Giving back is important to you, especially for children’s health. Tell us about that.

We had a personal experience [with our youngest child] having to spend a lot of time in the hospital, so it’s very important to us to give back. We will give away any glasses for events that help charities like Children’s Hospital or Make-A-Wish Foundation. We would like more people to take advantage of this; we want to help people who help sick children. The other area we focus on is sustainability. We really believe in recycling, and our glasses, made of #5 plastic, are recyclable in some communities, and they’re always accepted at Whole Foods stores. Our glasses should not contribute to landfills.
 

Give Thanks For A Perfect Pairing
BY JEANETTE HURT

Trained as a sommelier, and a wine lover by nature, Jessica Bell is her family’s go-to expert for the perfect pairings for each element of a Thanksgiving feast. Now she’s yours too.

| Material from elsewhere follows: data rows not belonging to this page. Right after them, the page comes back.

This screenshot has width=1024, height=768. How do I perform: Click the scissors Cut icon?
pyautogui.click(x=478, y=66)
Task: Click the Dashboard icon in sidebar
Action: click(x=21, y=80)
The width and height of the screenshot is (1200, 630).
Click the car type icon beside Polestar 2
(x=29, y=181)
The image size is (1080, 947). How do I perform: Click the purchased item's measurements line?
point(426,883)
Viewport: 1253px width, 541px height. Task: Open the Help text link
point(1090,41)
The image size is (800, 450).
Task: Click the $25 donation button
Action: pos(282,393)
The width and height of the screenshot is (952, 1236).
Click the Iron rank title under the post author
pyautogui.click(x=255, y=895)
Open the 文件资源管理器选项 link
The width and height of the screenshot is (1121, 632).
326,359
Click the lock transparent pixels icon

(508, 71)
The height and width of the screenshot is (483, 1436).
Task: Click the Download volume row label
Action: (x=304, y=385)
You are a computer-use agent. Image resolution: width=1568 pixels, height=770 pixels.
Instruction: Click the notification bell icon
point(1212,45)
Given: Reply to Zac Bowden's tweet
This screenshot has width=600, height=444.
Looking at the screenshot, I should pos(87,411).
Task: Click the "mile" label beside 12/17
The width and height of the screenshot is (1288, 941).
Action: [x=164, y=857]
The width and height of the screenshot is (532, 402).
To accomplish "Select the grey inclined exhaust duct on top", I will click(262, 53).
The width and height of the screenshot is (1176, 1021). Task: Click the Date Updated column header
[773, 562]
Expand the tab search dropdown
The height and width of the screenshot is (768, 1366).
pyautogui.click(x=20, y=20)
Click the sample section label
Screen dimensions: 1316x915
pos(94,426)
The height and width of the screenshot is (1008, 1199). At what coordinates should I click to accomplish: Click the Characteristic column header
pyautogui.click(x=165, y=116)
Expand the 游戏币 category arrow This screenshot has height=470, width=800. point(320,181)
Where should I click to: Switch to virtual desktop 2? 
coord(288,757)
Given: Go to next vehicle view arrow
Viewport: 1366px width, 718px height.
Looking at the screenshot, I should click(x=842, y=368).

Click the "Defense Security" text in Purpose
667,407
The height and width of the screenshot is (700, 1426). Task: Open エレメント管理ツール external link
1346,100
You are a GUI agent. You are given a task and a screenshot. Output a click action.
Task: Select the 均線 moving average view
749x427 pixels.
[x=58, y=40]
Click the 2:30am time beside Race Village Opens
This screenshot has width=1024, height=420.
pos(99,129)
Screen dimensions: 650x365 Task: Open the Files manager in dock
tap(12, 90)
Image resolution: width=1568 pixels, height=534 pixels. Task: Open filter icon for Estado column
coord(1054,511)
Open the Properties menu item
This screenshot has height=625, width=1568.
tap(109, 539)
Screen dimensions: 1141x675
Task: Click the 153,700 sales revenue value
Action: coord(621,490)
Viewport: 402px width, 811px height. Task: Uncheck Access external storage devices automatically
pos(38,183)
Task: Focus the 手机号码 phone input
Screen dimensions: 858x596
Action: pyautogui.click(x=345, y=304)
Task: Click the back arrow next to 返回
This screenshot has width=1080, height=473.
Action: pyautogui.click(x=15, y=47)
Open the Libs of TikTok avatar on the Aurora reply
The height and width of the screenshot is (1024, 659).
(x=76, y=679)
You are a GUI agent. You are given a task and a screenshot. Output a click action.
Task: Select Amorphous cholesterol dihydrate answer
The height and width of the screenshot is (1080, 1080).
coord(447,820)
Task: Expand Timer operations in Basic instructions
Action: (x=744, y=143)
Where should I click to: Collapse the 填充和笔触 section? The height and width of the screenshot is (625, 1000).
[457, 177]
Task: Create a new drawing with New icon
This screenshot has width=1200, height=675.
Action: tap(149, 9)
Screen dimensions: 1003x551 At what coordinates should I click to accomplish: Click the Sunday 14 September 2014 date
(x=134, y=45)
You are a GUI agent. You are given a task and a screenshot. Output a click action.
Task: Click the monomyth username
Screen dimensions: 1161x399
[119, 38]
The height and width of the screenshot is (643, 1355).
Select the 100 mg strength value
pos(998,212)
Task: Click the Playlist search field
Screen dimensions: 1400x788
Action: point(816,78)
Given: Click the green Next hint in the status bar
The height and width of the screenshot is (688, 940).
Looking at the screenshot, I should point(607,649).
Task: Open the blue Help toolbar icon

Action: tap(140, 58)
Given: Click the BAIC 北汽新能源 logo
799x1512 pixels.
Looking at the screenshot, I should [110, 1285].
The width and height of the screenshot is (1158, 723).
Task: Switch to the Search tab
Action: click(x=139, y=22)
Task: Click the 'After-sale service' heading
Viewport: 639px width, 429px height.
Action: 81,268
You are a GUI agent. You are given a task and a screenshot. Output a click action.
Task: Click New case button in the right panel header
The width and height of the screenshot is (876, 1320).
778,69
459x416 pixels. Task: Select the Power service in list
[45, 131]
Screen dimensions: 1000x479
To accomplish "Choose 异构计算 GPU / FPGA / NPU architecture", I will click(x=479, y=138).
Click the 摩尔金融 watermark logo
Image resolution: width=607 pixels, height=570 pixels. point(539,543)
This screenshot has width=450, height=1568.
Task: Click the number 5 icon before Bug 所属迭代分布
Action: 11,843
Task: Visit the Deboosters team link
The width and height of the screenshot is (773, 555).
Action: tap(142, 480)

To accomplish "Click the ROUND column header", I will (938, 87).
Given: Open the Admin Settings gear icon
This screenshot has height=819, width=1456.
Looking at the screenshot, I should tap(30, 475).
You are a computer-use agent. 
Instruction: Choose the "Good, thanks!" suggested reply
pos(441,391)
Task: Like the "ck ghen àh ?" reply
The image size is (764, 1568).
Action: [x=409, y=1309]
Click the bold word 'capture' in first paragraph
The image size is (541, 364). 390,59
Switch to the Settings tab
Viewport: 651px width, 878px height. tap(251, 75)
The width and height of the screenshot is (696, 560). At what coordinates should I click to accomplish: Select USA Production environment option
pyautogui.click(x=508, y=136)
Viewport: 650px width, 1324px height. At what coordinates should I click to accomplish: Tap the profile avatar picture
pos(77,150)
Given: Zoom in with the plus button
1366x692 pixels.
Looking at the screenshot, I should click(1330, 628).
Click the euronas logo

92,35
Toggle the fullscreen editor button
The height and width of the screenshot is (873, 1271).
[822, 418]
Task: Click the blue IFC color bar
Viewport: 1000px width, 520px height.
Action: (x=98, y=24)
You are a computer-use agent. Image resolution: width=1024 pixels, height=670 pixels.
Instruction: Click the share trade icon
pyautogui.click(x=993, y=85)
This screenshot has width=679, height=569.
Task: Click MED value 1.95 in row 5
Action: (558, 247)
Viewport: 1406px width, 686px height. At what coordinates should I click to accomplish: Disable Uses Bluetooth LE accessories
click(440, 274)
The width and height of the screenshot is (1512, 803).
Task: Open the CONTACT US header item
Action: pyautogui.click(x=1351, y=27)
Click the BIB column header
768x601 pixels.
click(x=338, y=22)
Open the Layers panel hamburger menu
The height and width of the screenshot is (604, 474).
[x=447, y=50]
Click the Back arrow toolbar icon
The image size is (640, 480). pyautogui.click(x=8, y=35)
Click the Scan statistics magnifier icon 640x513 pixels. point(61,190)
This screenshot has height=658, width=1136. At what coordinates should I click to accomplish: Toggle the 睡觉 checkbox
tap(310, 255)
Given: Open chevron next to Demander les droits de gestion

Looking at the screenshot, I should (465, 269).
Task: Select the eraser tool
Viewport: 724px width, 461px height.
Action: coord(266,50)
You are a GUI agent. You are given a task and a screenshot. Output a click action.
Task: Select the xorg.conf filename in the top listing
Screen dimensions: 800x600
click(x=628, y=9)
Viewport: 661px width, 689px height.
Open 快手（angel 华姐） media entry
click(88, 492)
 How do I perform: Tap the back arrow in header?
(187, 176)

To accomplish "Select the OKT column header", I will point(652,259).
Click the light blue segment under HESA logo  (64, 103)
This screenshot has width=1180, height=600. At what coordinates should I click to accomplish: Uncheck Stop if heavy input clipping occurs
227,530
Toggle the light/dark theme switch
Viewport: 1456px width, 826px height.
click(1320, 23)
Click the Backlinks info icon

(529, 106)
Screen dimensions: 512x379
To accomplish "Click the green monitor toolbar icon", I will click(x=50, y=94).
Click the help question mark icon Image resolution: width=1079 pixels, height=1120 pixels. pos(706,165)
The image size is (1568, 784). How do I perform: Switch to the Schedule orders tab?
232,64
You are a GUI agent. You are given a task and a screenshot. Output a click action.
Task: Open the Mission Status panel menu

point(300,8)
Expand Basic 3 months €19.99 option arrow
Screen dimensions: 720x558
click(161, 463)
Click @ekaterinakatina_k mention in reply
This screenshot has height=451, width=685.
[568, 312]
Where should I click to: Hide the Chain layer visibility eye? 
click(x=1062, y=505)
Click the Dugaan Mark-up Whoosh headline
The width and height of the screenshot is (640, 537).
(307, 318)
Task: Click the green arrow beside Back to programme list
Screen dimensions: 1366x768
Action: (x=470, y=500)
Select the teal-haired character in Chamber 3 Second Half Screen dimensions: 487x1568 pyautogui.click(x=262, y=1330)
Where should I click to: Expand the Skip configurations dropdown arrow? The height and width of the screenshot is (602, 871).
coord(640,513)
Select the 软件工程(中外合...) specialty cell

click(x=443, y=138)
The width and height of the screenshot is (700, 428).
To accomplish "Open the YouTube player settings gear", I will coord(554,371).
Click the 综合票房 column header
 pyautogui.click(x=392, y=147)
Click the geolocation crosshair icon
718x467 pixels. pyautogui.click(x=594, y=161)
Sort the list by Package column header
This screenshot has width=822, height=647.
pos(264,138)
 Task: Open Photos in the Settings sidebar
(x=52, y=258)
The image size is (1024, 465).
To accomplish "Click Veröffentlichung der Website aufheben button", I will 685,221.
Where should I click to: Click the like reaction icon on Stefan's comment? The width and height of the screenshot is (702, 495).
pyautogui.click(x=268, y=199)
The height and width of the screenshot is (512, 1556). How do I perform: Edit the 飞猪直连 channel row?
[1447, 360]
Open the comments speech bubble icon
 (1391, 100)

With the turkey and trimmings:
Algueira red wines from the Ribeira Sacra region of Spain, or northern Portuguese red wines

“I love Northern Portuguese reds, along with reds from the Galicia region of Spain — just some fabulous, underexplored regions of wine, with great acid and great concentration and depth of fruit. Even better, these wines are regional. Those reds just go fabulously with Thanksgiving. They have a little bit of earthy undertones and dark, deep fruits that complement a Thanksgiving dinner.”

If you prefer white:
Rich white Rioja Blanco

“I love full-bodied whites that aren’t necessarily oaked, with a little bit controlled oxidation, giving it a full body and notes of dried apple,” says Bell.

With dessert:
A hard, semi-sweet cider like Honeycrisp Hard Cider by Stockholm, Wisconsin’s Maiden Rock Winery and Cidery

“A semi-sweet cider is a great pairing for all pies, from apple pies to pecan and pumpkin, because it has not only sweetness and fruit, but its effervescence and acid help cleanse the palate,” Bell explains.